Christ I hate this friggin' park.

I'm too pissed off to check, but I'm pretty sure our record here is something like 3-54. Every other team comes here to get well, and we come here to die. The bats go ice-cold and we look like we're sleepwalking while whoever's wearing a Rockie uniform that night — good year, bad year, worst-team-in-the-NL year, it doesn't much matter — runs rings around us. This is where Dante Bichette pumped his fist and Doug Henry managed to lose both ends of a double-header and Jerry DiPoto was at his most DiPotoesque and Jay Payton's hamstring snapped like a frayed rubber band and Victor Zambrano admitted his elbow hurt and Joe McEwing broke his leg and terrible thing after terrible thing happened. I hate everything about this place, from the 9:05 starts to the near-total absence of oxygen to the mountain of stands to the purple accents on everything to the fake forest-and-stream crap beyond the fences to the weird, overly rich lighting that saturates everything.
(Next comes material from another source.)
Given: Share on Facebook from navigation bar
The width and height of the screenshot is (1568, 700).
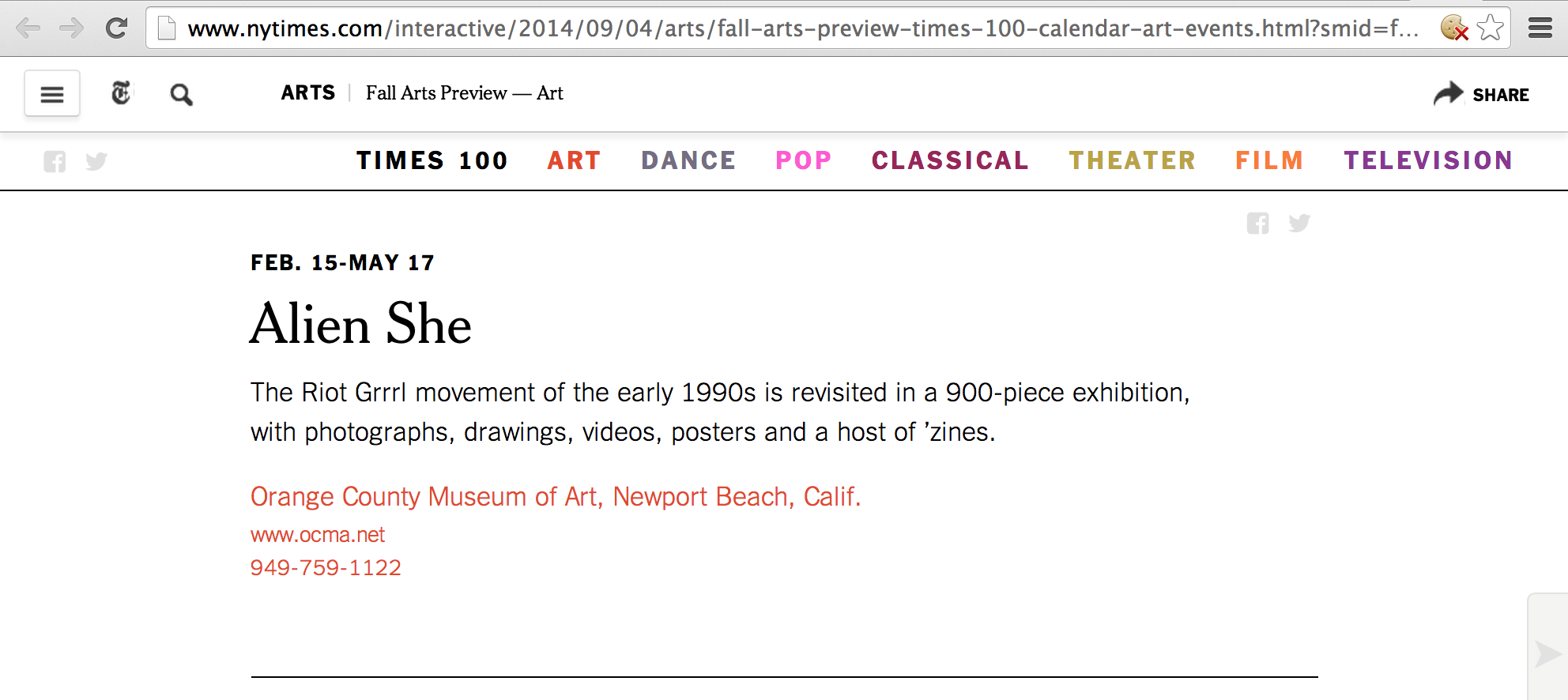Looking at the screenshot, I should [55, 161].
And, of course, the losing. Lord, do I hate the losing.

Three runs? In Colorado? Against a collection of Colorado Springs Sky Sox? With no Todd Helton? On a night when the Nationals, Phillies and Marlins all lost? I could cry.

I had things to attend to and had already suffered excessively from last night's delayed debacle, so I decreed that this was a radio game, with me only offering up one sense to be offended. But in the seventh I couldn't resist: I left my subterranean lair to trot over the TV when Cameron came to the plate with the bases loaded. He struck out. Looking. In Colorado.

Muttering, I returned to the lair. In the ninth…well, you can guess. Once more at the TV. Jose on second, Cameron at the plate again. I was trying to think if either of us had used “Sweet Redemption” as an article title yet. I could still hear the radio in the other room, a half-second ahead of the TV, so I wound up camped out on the stairs with one hand jamming my ear shut, trying to think good thoughts and keep myself from straining to catch the intonations in Howie and Gary's voices.

Strike three, looking? Again? You've got to be kidding me.

No mas. Uncle. Call off the dogs. Just get us the hell out of this house of horrors. Beautiful day tomorrow, let's play none.

2 comments to What Made Denver Famous…

  • Anonymous

    Funny (not funny ha-ha, but funny, I want to kill myself at the thought) you mention DiPoto because there is another angle to him regarding that monstrosity and its role in our recurring demise. Jerry DiPoto was traded to Colorado for Armando Reynoso following 1996 and eventually emerged as the Rockies' closer. In the middle of the following August, with the Mets making their spunky run for the Wild Card, they went into Coors Field and got swept. It was the first of about seven or eight times between then and our actual elimination that I concluded we would not make the playoffs. The reason it sticks out like a sore thumb to the eye is Jerry DiPoto, who had an ERA of Infinity as a Met, closed out all three games against his former team. Two saves and one just for fun appearance.
    When that series started, we were 2-1/2 out of the Wild Card and rolling. When it ended, we were 4-1/2 behind the Marlins and our momentum, like us, was left gasping for air.
    For good measure, future Jerry DiPoto impersonator Mike DeJean pitched in all three Colorado wins, August 15-17, 1997. In case you didn't notice, he's pitched in these two Colorado wins.
    I've been told that Dante Bichette actually walked around a hotel lobby in St. Louis wearing a Bichette Happens t-shirt.

  • Anonymous

    The Rockies are just another reason why life as we all knew it was just better in 1992. I decided long ago that instead of watching any Colorado games, I would just unplug my TV, smear excrement on the screen at 9:05, and watch it harden for three hours. Sounds like I haven't missed anything…again.
    You may not have wanted to know that, but you really don't wanna know what I do instead of watching the Braves.